When people talk about “digital divide”, they are usually referring to the lack of access to technology, especially to the Internet, for the underprivileged. Although this problem still exists in the US, it is continually improving, and has become a lesser concern. The new digital divide in the US has to do with how we use information technologies. Even between two people who have access to the same technologies, a significant difference can be found in what they are able to do with them. To bridge this gap, we need to figure out what creates this gap.
The roles technologies play in our lives are rapidly expanding. Since we get paid for our productivity relative to others, if we do not keep up with the socially expected level of productivity in our personal lives, it has significant consequences in our professional lives also. Take for instance, something as trivial as grocery shopping. Services like FreshDirect make the process much more efficient. Not only you save time in traveling to a supermarket, the process of identifying what you need is also streamlined as they retain records of what you frequently purchase. If you are good at using such services, grocery shopping can be completed within ten minutes total. Without technology, this whole process can easily take over an hour.
Another good example is a website that reports the real-time locations of busses in New York City. If you know how to use it, you would not waste time waiting for a bus. Otherwise, you could be standing at the bus stop for half an hour.
If you have a smart-lock on your door, you would be able to let your delivery person into your home even when you are not home, which could save you time going to a pick-up location yourself.
These small differences can easily add up to be a significant difference overall. The disparity would be quite obvious if we were to compare an accountant who refuses to use a computer with the ordinary accountants today. The number of clients and jobs that he can manage would only be a small fraction of the market average today. He wouldn’t be able to make enough money to survive. Whether you want to use technologies or not is not up to you to decide. Digital divide is indeed a socio-economic problem.
Almost any tool of productivity we use was a piece of “technology” at some point in the human history. Knife, frying pan, match, pencil, light bulb, bicycle, telephone, etc., etc.. But we no longer think of them as a “technologies” because they have already become seamless extensions of ourselves. We use them almost unconsciously as if they are part of our own bodies. From this perspective, the word “technology” is referring to any tool of productivity we have not mastered. Once we master it, it ceases to be a “technology.” The word does not refer to any specific object; it refers to the friction or hurdle in mastering it.
If we are to agree on this definition, we can solve the problem in one of two ways: 1) teach people how to cope with the friction, or 2) remove / reduce the friction.
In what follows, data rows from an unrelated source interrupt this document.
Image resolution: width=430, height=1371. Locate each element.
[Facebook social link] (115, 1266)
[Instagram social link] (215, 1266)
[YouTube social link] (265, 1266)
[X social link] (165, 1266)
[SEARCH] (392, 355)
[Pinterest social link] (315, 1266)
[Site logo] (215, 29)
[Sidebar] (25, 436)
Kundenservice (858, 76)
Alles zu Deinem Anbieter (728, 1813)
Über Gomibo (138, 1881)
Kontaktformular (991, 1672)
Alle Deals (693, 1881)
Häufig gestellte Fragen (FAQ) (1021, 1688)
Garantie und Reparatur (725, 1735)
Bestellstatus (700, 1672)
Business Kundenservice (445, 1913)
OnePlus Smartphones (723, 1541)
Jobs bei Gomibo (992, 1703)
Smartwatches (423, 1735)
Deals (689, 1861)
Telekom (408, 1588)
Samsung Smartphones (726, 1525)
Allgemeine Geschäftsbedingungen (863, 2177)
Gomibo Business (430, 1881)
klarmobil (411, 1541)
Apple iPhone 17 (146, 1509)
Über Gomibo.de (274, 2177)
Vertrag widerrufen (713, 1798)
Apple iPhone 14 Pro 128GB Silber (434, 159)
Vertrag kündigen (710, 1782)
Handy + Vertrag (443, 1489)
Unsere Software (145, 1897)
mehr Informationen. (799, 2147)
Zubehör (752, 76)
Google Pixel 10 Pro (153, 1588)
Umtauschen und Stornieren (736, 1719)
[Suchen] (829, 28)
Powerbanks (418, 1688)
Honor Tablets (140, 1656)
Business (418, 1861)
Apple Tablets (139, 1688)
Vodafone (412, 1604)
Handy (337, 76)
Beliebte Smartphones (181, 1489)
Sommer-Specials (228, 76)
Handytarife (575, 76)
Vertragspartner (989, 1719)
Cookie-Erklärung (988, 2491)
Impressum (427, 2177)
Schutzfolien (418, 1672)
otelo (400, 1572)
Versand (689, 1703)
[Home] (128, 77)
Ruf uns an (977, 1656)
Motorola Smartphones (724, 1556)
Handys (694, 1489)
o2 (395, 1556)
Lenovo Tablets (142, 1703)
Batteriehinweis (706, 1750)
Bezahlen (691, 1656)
A typical way that we teach people how to use a piece of technology is to explain how it works. Engineers love understanding how things work. This understanding of the underlying mechanism is what allows them to learn new technologies quickly. Because of this, they assume that teaching people how things work is the best way to help them master their tools. In other words, in order to bridge the gap, they are training people to be more like engineers. But how about the other way around? Why not train engineers to be more like non-engineers?
Take iPhone for instance. iPhone was not originally designed for children but any parents with toddlers would immediately notice that they can use iPhones without training them. Functionally speaking, an iPhone is just another general-purpose computer; the only difference is the interface. Because the friction is so low, and because its user-interface design piggybacks on our innate understanding of the physical world, toddlers who don’t even know the word “technology” can use it.
In other words, we do not need to understand how things work in order to master them. After all, how many people truly understand how televisions work? If there is a way to remove the friction, education and training are not necessary.
Some people are simply not interested in how things work, and only interested in what they can do with them. Understanding how everything works does not necessarily lead to higher productivity, as you could get caught up in the details and lose sight of the bigger picture. An interesting research conducted by Enrico Ferro, Natalie C. Helbig, and J. Ramon Gil-Garcia shows that the level of computer literacy does not correlate to employment. In fact, from “basic users” to “advanced users”, the unemployment rate slightly increased.
This makes intuitive sense to me. I’ve met many people whose passion is to custom-build the fastest computers possible. They frequently talk about different kinds of CPUs, cooling systems, drives, RAMs, etc., and brag about how fast their machines are, but when I ask them what they do with their super-computers, a typical answer I get is “run a benchmark app” to measure how fast they are. It is no surprise to me why the unemployment rate doesn’t change for “advanced users” despite all the talk about STEM (Science, Technology, Engineering, and Math) jobs.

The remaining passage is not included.